§ Stored items:
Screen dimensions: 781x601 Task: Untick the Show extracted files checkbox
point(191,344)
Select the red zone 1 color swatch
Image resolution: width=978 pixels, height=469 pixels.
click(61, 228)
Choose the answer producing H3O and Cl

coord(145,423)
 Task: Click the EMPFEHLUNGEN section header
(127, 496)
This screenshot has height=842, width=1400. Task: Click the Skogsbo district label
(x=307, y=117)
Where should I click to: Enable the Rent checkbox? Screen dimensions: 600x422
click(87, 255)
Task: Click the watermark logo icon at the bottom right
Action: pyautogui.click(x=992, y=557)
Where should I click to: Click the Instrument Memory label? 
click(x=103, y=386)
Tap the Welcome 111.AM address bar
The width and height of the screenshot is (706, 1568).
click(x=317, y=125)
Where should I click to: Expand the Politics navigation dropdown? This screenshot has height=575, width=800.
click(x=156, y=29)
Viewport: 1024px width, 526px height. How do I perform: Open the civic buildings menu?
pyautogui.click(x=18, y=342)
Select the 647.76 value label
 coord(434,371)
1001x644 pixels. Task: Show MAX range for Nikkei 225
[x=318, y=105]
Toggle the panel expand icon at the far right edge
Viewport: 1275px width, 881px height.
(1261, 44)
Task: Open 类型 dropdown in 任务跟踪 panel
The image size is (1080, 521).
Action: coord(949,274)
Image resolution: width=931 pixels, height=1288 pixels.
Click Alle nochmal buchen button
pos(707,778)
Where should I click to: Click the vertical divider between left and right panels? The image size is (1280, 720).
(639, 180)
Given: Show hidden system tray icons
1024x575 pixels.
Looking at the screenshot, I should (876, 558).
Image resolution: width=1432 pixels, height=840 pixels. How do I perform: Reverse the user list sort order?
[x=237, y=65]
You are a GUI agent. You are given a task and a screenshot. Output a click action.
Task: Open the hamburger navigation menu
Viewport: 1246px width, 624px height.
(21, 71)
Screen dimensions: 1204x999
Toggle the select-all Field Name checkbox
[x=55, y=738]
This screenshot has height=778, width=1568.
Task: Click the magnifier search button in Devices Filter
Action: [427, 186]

§ TASK BRIEF: Send back an exact copy of only the lines from the line with "Tap the Welcome 111.AM address bar" up to and including the line with "Image resolution: width=931" in the data above.

§ EXERCISE SOLUTION:
Tap the Welcome 111.AM address bar
The width and height of the screenshot is (706, 1568).
click(x=317, y=125)
Where should I click to: Expand the Politics navigation dropdown? This screenshot has height=575, width=800.
click(x=156, y=29)
Viewport: 1024px width, 526px height. How do I perform: Open the civic buildings menu?
pyautogui.click(x=18, y=342)
Select the 647.76 value label
 coord(434,371)
1001x644 pixels. Task: Show MAX range for Nikkei 225
[x=318, y=105]
Toggle the panel expand icon at the far right edge
Viewport: 1275px width, 881px height.
(1261, 44)
Task: Open 类型 dropdown in 任务跟踪 panel
The image size is (1080, 521).
Action: coord(949,274)
Image resolution: width=931 pixels, height=1288 pixels.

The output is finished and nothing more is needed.